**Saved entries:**
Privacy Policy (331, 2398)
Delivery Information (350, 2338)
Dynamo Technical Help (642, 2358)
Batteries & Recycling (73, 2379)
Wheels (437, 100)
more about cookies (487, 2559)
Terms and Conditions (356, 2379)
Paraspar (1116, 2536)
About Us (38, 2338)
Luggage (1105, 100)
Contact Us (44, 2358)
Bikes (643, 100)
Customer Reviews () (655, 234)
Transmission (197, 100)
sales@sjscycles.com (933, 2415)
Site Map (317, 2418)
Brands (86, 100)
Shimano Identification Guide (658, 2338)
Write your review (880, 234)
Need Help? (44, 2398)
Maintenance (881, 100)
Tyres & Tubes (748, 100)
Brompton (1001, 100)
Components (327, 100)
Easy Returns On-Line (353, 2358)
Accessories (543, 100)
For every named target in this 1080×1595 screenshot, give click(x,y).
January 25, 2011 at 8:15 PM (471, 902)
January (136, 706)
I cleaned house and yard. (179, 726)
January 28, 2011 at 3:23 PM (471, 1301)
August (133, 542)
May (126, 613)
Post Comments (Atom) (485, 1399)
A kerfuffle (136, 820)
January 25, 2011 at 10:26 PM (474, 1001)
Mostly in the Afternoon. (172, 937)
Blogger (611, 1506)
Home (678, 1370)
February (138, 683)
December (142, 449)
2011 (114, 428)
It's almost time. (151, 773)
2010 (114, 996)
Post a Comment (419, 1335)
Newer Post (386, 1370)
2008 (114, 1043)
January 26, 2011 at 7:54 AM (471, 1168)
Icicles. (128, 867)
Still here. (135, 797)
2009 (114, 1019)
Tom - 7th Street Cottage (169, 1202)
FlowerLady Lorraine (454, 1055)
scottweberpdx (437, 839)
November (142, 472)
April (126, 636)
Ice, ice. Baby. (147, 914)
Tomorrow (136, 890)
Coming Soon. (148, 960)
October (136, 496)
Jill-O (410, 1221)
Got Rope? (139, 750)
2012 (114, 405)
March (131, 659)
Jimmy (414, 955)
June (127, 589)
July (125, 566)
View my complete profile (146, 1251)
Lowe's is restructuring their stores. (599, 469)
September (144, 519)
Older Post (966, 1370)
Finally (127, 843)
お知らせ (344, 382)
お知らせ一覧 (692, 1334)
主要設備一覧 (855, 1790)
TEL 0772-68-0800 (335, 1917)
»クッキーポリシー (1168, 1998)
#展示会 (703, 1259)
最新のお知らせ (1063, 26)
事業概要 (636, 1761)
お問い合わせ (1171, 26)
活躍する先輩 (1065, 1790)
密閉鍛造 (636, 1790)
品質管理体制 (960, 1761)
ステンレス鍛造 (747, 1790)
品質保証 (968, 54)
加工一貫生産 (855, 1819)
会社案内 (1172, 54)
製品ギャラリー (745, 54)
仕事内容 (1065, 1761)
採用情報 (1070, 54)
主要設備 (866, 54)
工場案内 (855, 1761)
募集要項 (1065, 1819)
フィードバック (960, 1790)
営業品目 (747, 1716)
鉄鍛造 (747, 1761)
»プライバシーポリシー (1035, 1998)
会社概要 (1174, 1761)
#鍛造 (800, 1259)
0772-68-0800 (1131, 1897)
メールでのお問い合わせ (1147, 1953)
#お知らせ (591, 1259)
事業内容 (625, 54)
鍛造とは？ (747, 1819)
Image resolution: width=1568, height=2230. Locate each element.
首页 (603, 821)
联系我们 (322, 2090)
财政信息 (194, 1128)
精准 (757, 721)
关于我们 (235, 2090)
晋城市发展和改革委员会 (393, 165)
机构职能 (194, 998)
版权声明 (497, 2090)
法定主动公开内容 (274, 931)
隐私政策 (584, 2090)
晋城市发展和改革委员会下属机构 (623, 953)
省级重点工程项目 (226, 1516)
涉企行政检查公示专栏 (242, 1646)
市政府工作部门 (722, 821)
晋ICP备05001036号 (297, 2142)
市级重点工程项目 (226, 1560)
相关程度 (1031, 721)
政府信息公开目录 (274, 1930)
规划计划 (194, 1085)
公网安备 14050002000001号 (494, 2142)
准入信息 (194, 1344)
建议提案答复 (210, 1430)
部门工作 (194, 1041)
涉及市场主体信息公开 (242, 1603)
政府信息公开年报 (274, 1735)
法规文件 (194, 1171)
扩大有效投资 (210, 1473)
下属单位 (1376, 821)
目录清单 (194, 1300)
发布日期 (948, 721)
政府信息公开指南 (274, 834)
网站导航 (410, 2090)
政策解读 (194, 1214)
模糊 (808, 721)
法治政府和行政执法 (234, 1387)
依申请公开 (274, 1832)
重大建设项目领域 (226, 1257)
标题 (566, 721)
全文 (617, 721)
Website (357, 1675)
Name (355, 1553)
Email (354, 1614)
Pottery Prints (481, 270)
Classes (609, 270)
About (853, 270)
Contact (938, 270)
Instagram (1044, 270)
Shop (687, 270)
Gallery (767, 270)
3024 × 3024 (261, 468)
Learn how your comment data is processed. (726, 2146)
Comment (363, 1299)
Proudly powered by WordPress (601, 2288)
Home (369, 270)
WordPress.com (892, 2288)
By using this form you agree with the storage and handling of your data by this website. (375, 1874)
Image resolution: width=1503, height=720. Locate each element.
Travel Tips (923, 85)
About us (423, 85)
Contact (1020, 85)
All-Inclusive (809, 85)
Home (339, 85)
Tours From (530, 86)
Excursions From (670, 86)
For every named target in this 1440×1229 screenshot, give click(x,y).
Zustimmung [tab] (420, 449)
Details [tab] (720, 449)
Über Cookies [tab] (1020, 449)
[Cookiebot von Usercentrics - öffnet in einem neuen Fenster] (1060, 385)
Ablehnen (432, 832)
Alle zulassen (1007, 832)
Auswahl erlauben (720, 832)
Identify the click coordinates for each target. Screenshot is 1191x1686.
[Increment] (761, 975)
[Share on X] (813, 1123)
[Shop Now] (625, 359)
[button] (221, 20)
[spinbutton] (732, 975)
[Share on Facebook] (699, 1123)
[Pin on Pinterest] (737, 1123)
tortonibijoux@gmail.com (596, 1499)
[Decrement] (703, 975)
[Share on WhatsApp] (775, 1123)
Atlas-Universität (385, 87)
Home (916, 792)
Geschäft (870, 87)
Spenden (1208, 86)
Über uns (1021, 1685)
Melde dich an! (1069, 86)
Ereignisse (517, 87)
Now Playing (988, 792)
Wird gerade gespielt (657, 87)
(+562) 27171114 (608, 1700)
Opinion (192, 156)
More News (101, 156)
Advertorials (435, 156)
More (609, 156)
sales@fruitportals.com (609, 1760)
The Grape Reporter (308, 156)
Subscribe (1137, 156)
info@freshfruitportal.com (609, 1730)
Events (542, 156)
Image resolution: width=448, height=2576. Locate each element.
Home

**EXERCISE DESCRIPTION:** Rewrite every line of the Saved entries from the first one through the line containing "November (142, 472)", with both of those lines and any requests among them included. Scale each coordinate in the answers by 1.6, rounding to the nearest whole number with halves going up.

**TASK ANSWER:**
Privacy Policy (530, 3837)
Delivery Information (560, 3741)
Dynamo Technical Help (1027, 3773)
Batteries & Recycling (117, 3806)
Wheels (699, 160)
more about cookies (779, 4094)
Terms and Conditions (570, 3806)
Paraspar (1786, 4058)
About Us (61, 3741)
Luggage (1768, 160)
Contact Us (70, 3773)
Bikes (1029, 160)
Customer Reviews () (1048, 374)
Transmission (315, 160)
sales@sjscycles.com (1493, 3864)
Site Map (507, 3869)
Brands (138, 160)
Shimano Identification Guide (1053, 3741)
Write your review (1408, 374)
Need Help? (70, 3837)
Maintenance (1410, 160)
Tyres & Tubes (1197, 160)
Brompton (1602, 160)
Components (523, 160)
Easy Returns On-Line (565, 3773)
Accessories (869, 160)
For every named target in this 1080×1595 screenshot, give click(x,y).
January 25, 2011 at 8:15 PM (754, 1443)
January (218, 1130)
I cleaned house and yard. (286, 1162)
January 28, 2011 at 3:23 PM (754, 2082)
August (213, 867)
May (202, 981)
Post Comments (Atom) (776, 2238)
A kerfuffle (218, 1312)
January 25, 2011 at 10:26 PM (758, 1602)
Mostly in the Afternoon. (275, 1499)
Blogger (978, 2410)
Home (1085, 2192)
February (221, 1093)
December (227, 718)
2011 (182, 685)
It's almost time. (242, 1237)
2010 (182, 1594)
Post a Comment (670, 2136)
Newer Post (618, 2192)
2008 (182, 1669)
January 26, 2011 at 7:54 AM (754, 1869)
Icicles. (205, 1387)
Still here. (216, 1275)
2009 (182, 1630)
Tom - 7th Street Cottage (270, 1923)
FlowerLady Lorraine (726, 1688)
scottweberpdx (699, 1342)
November (227, 755)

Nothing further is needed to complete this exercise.